Cette situation a créé une dépendance institutionnelle, dans laquelle la marginalisation des États membres dans la formulation du régime de sanctions a fait d’Ursula von der Leyen et de son cabinet les « seuls acteurs à avoir une vue d’ensemble des discussions sur les sanctions », ce qui a créé une dynamique auto-renforçante qui a conduit à une centralisation croissante et à une supranationalisation de facto de l’ensemble du processus. De plus, comme lors des crises précédentes, il n’a pas fallu longtemps pour que la nouvelle dynamique interinstitutionnelle créée par la « réalité sur le terrain » soit formalisée et cristallisée par de nouveaux arrangements institutionnels. En effet, Ursula von der Leyen a été explicite dans la manière dont elle a décrit la crise comme une crise qui nécessitait un changement institutionnel rapide pour s’adapter au nouveau statu quo. Dans un discours devant le Parlement européen peu après l’invasion, elle a déclaré :

[Si] nous sommes déterminés, l’Europe pourra relever le défi. Il en va de même en matière de défense. La sécurité et la défense européennes ont davantage évolué au cours des six derniers jours qu’au cours des deux dernières décennies. […] Il s’agit d’un tournant pour notre Union.

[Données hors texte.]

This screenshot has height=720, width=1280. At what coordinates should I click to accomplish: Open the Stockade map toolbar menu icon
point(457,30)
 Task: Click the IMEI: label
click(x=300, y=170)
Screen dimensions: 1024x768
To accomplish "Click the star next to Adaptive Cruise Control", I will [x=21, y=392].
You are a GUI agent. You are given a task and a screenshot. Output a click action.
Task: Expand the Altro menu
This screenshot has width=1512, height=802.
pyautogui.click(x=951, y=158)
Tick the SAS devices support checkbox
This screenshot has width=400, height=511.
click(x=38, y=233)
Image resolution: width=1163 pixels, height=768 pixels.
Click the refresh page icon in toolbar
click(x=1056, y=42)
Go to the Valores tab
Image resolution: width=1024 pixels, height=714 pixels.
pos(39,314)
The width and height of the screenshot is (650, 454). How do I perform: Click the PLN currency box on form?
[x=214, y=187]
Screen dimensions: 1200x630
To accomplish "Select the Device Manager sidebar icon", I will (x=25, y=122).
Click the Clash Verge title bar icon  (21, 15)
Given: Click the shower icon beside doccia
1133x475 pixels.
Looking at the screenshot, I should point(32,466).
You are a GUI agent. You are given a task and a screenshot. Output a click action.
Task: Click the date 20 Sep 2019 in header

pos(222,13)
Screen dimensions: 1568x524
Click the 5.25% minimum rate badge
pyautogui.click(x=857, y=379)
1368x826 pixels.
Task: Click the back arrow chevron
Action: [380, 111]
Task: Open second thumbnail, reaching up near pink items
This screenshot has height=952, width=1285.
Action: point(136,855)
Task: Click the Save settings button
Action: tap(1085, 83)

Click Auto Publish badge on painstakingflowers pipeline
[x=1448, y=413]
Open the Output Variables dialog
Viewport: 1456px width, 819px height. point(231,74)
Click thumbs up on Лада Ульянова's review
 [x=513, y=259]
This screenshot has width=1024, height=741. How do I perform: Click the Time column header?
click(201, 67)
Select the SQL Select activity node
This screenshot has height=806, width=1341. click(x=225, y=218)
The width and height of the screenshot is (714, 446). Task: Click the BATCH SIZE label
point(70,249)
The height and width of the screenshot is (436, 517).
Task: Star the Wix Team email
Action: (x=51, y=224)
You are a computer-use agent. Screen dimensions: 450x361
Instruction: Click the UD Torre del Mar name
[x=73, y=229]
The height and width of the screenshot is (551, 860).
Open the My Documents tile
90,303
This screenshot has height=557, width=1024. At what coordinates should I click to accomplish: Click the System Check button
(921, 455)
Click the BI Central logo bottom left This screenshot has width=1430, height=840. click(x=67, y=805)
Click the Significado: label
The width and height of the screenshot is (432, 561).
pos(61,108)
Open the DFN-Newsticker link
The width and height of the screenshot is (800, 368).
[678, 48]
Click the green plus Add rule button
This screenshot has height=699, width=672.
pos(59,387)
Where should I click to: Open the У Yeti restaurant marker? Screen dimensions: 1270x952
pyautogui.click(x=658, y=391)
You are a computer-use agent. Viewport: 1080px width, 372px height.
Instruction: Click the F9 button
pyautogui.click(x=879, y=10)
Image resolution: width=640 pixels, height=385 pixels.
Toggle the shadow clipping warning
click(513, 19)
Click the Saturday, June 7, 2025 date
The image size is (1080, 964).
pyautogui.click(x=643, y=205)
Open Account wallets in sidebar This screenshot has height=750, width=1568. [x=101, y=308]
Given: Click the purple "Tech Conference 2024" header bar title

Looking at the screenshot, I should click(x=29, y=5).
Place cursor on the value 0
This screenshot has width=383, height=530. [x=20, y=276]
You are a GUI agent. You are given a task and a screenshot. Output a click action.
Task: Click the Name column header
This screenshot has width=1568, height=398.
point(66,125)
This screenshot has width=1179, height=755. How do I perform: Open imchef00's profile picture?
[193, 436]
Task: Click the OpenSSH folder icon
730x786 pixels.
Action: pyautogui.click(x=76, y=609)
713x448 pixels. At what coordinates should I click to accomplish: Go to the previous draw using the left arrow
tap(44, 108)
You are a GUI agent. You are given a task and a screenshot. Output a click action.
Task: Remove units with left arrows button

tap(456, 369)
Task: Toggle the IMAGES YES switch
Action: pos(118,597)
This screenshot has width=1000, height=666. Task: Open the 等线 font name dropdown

Ainsi, fin 2022, le Conseil a décidé de donner à la Commission le pouvoir d’établir et d’appliquer des sanctions à l’échelle de l’UE en cas de violation des sanctions, une compétence qui relevait jusqu’alors des États membres. Le recours à la procédure d’urgence du Parlement européen a permis de réviser le système existant sans impliquer la commission des libertés civiles, de la justice et des affaires intérieures du Parlement ou le Conseil économique et social, et sans procéder à l’analyse d’impact normalement obligatoire – un nouvel exemple de la manière dont les politiques de crise/d’urgence ont tendance à conduire à des changements institutionnels rapides qui entraînent presque invariablement une supranationalisation et une « commissionnalisation » croissantes du processus décisionnel de l’UE, ainsi qu’un manque croissant de contrôle démocratique.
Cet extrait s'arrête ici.